Any thoughts? Does resolution really matter that much anymore? What about dot size? Is it worth jumping to laser for such a low volume?


----------



## clee01l (Sep 21, 2016)

Cartridge costs are always going to be an issue. Third party ink supplies make it a little cheaper If memory serves, HP just killed third party ink use in their machines. 
Your best choices are Canon and Epson. Do you want a dedicated photo printer or a printer that will print everything including photos?   Another option is an All-In-One device that prints, copies, scans  and optionally faxes also.   Canon makes some reliable AIOs  with their MX series.  As of ink supplies, Look for a printer that uses individual colors  with 5-7 cartridges including two blacks.  This way you can replace individual colors and not have to replace a combination cartridge when only one color is empty.


----------



## PhilBurton (Sep 21, 2016)

clee01l said:


> Cartridge costs are always going to be an issue. Third party ink supplies make it a little cheaper If memory serves, HP just killed third party ink use in their machines.
> Your best choices are Canon and Epson. Do you want a dedicated photo printer or a printer that will print everything including photos?   Another option is an All-In-One device that prints, copies, scans  and optionally faxes also.   Canon makes some reliable AIOs  with their MX series.  As of ink supplies, Look for a printer that uses individual colors  with 5-7 cartridges including two blacks.  This way you can replace individual colors and not have to replace a combination cartridge when only one color is empty.

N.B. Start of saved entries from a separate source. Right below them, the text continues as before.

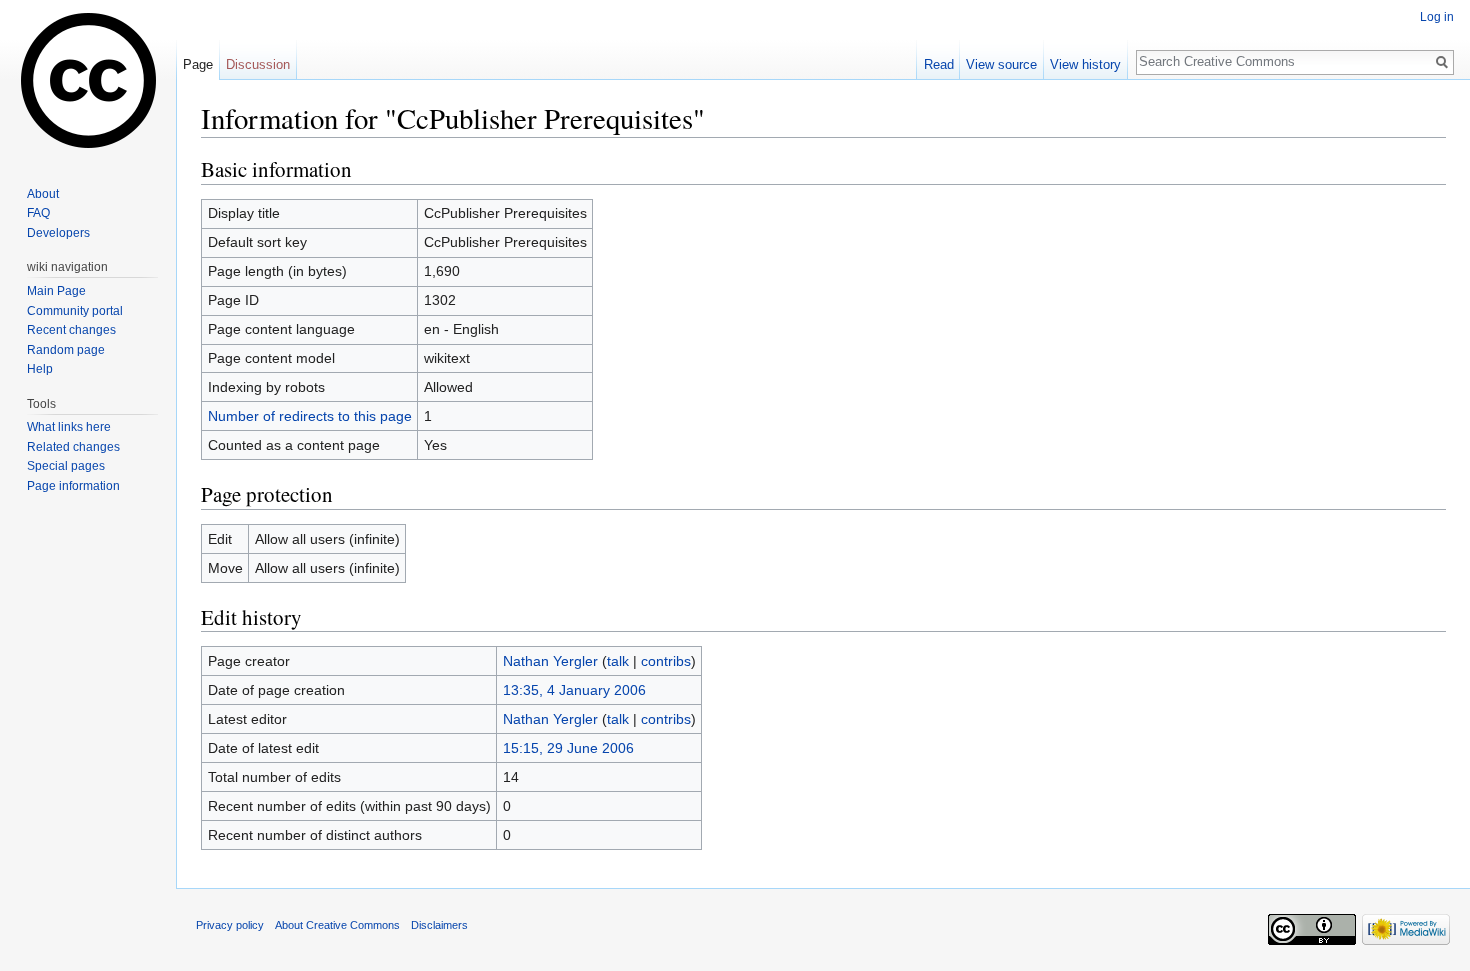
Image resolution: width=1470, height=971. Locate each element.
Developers (58, 233)
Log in (1437, 17)
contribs (666, 661)
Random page (66, 350)
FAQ (38, 213)
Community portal (75, 311)
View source (1001, 64)
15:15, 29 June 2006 (568, 748)
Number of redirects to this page (310, 416)
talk (618, 661)
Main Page (56, 291)
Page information (73, 486)
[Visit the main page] (88, 80)
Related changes (73, 447)
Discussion (258, 64)
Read (939, 64)
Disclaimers (439, 925)
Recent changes (71, 330)
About (43, 194)
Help (40, 369)
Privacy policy (230, 925)
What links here (69, 427)
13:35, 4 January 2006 (574, 690)
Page (198, 64)
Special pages (66, 466)
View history (1085, 64)
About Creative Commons (337, 925)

Cletus (and everyone else)
A local camera store is having a sale on printers.  However, I don't need one until next year.  What is the risk of buying a Canon or Epson photo printer now and seeing it replaced with a newer model by this time next year?

Phil


----------



## tspear (Sep 21, 2016)

Cletus,

Agree on HP. I will not buy a HP printer anytime soon. I have not looked at Canon, I know nothing about them. I like the single color per cartridge model also, my last Epson had 8 cartridges, the Brother had 4. For normal printing, the Brother actually came out better, for photos, the Epson was better and the prints lasted longer.
I am looking for a single printer to handle all the basic chores, when I want "professional" grade photos I have ordered them from print houses. Usually because I am doing larger prints...

Tim


----------



## clee01l (Sep 21, 2016)

PhilBurton said:


> Cletus (and everyone else)
> A local camera store is having a sale on printers.  However, I don't need one until next year.  What is the risk of buying a Canon or Epson photo printer now and seeing it replaced with a newer model by this time next year?
> 
> Phil


How do you know that you will need one "next year".  My experience with printers is the they work until they don't.   If you don't need one, wait.  Prices will be about the same even if there i s a newer model. 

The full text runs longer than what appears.